Finally, the cartel also made decisions about contracts that were left free for competitive bidding.Footnote 11 This decision was also determined by the presence of external bidders. When the extent of external bidders increased, the chances of a cartel’s success decreased, and, thus, the incentive to collude declined. This was the case for some high value contracts, for which more non-cartel firms were interested in bidding. Sometimes, the cartel also tried to bring external firms into the agreement.

In June 2009, the cartel ended its illegal conduct after COMCO launched house searches in the canton of Aargau, which to a certain extent explained the breakdown of the cartel. In its decision, COMCO attested that the cartel had discussed more than 400 contracts in the region of See-Gaster from 2004 to 2009 with a value of 198 million CHF. COMCO also proved that the cartel had attempted to rig at least 200 contracts with a value of 67.5 million CHF.Footnote 12 In making its decision, COMCO sanctioned the firms involved for bid-rigging conspiracies with more than five million CHF. Two firms applied to the leniency program, and two other firms settled an agreement to close the case. Four firms appealed against the decision.

2.3 The Strassenbau Cartel in Graubünden

The local trade association members organized the cartel in the canton of Graubünden for road construction. In its decision, COMCO proved that the cartel participants met regularly in the period being investigated, from 2004 to the end of May 2010. The meetings, called “allocation meetings” or “calculation meetings”, were mainly held at the beginning of the year since the canton and the local municipalities put most of their contracts out to tender in the spring of each year.Footnote 13 The cartel discussed contracts for road construction and asphalting tendered by the canton of Graubünden and the local municipalities. Since mountains and valleys profoundly mark the geography of Graubünden, the cartel was divided into firms operating in the north and south, respectively.

In the north of Graubünden, the cartel mostly organized its meetings in the office of the most important mixing plant in the canton and, to a lesser extent, in the offices of the cartel participants. The meetings included either all of the twelve to thirteen cartel participantsFootnote 14 or two different subgroups.Footnote 15 In the south, the total of six cartel participantsFootnote 16 also organized such meetings, though changing their locations.

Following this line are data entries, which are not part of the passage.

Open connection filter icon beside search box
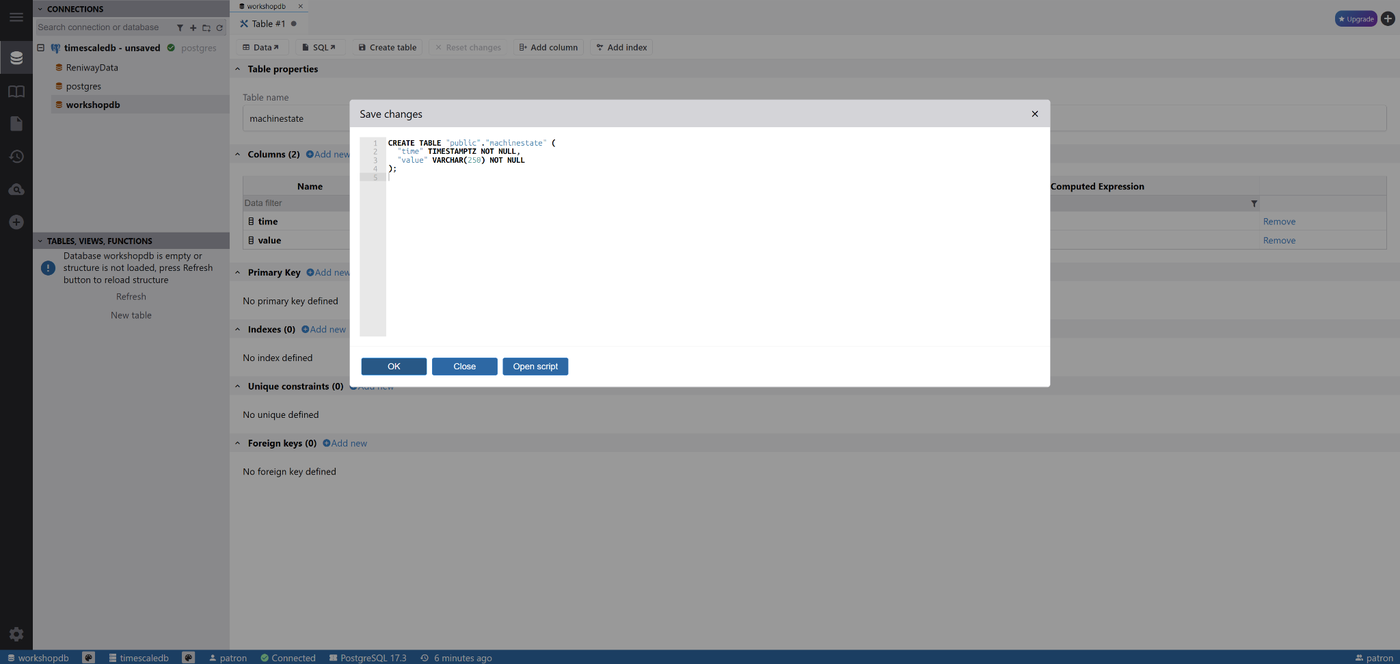point(180,27)
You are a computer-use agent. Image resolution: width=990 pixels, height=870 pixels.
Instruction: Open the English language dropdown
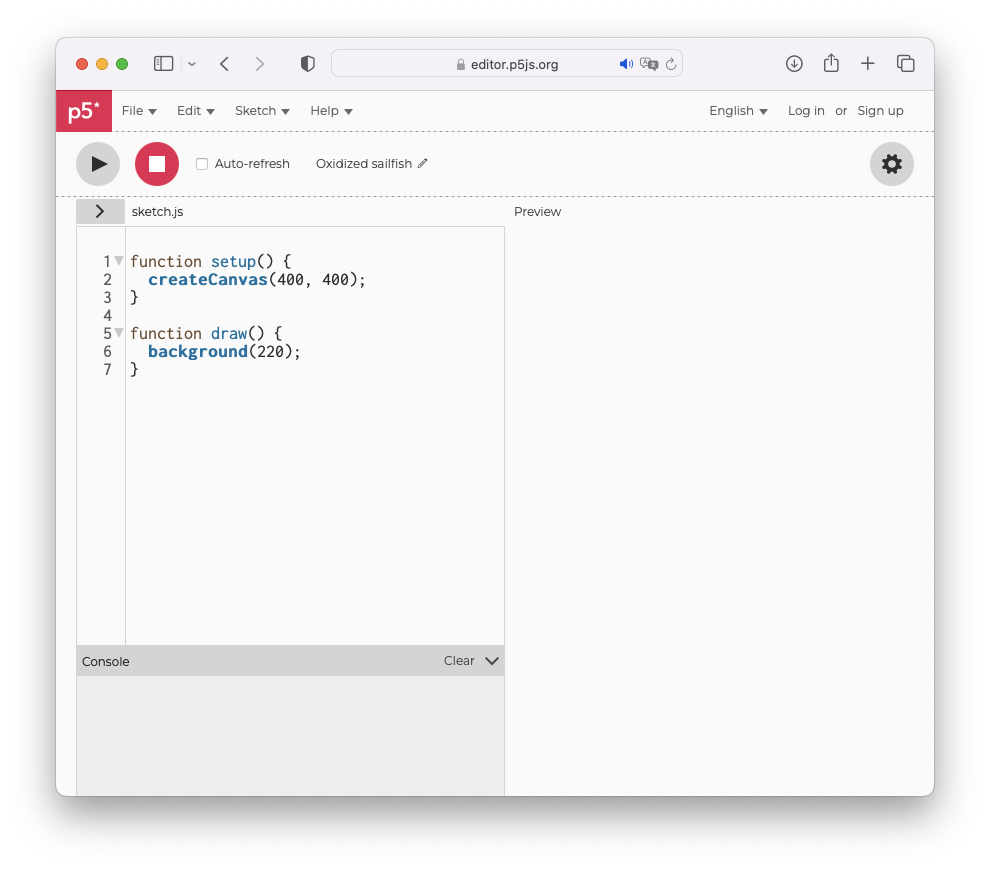(738, 111)
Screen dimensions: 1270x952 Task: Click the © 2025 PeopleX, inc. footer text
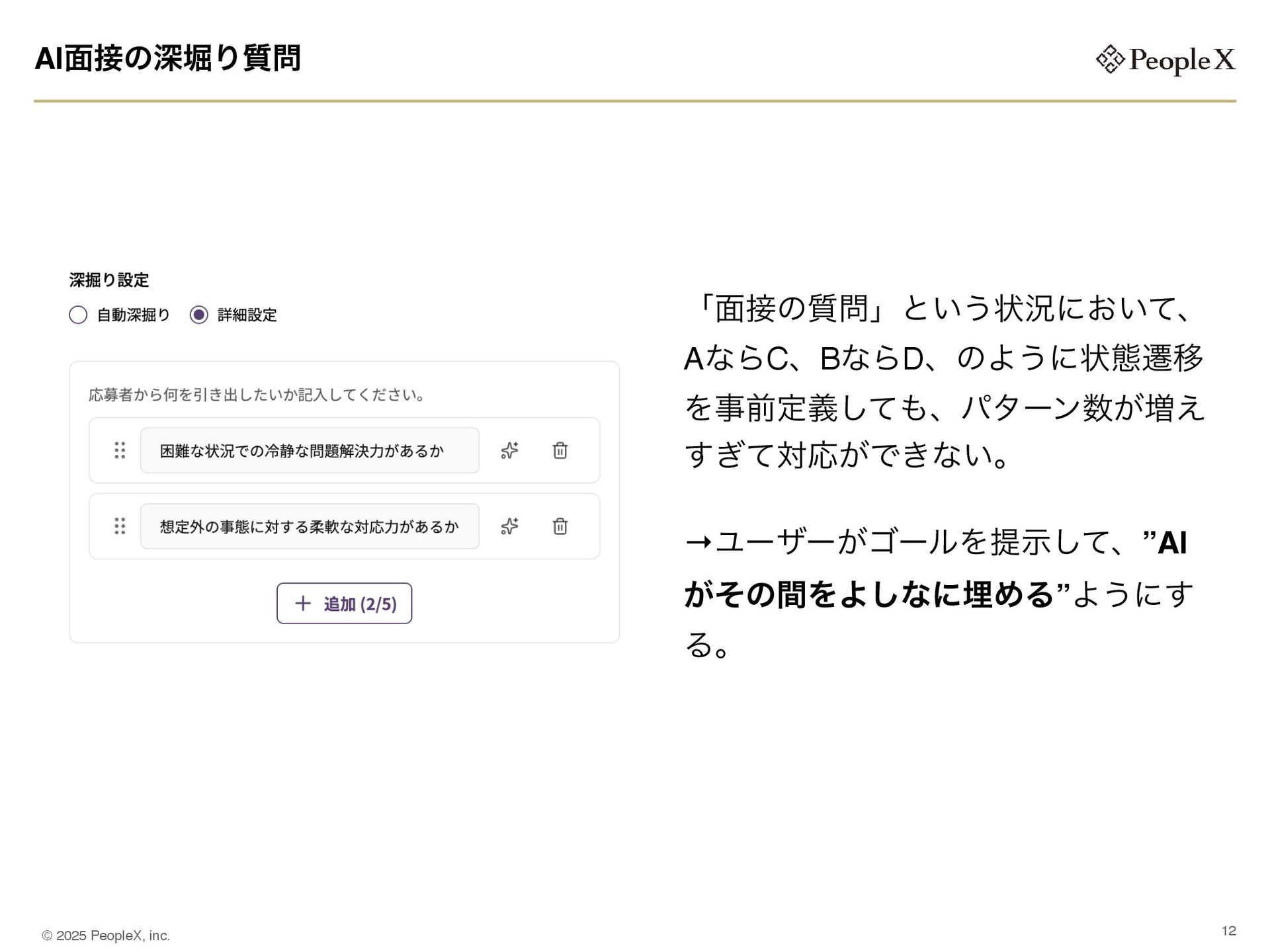tap(106, 935)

COMCO stated in its press release that the cartel decided upon the allocation of contracts based on a contingent determination for all the cartel participants in the canton of Graubünden.Footnote 17 The cartel allocated contracts according to the interests of each firm and fixed the price of the designated winner following a specific calculation method.Footnote 18 The price of the designated winner was usually above the minimal bid announced in the respective meeting. The calculation method, therefore, contributed to raising the price.

During the period investigated, from 2004 to the end of May 2010, the cartel distributed 70% to 80% of the total value of the cantonal and communal road construction contracts. The cartel rigged approximately 650 road construction contracts concerning with a total value of 190 million CHF of market volume.Footnote 19 The cartel ceased its illegal conduct in the summer of 2010 since some firms decided to stop, mainly because of increasing concerns regarding the Cartel Act.Footnote 20

2.4 Data from the Cases See-Gaster and Graubünden

We requested data on all bid summaries from the investigations of See-Gaster and Graubünden based on the Federal Act on Freedom of Information in the Administration (Freedom of information Act, FoIA).Footnote 21 COMCO approved the request and sent us the data, referred to hereafter as the Swiss data. They contain the bids, a running number for each contract, a dummy variable for each of the anonymized cartel participants and a dummy variable indicating whether the tender took place in the cartel period (taking the value of 1 for a cartel and 0 otherwise). Moreover, it includes a categorical variable for the contract type (taking the value of 1 for contracts in road construction and asphalting, 2 for mixed contracts, including road construction and civil engineering and 3 for civil engineering contracts), as well as the anonymized date and year. The first year in our sample begins with a value of 1 and the last year ends with a value of 14. The first anonymized date equals 42, and the last 4,886. To ensure anonymization of the bids, COMCO multiplied them with a factor between 1 and 1.2. The transformation does not affect the calculation of the screens.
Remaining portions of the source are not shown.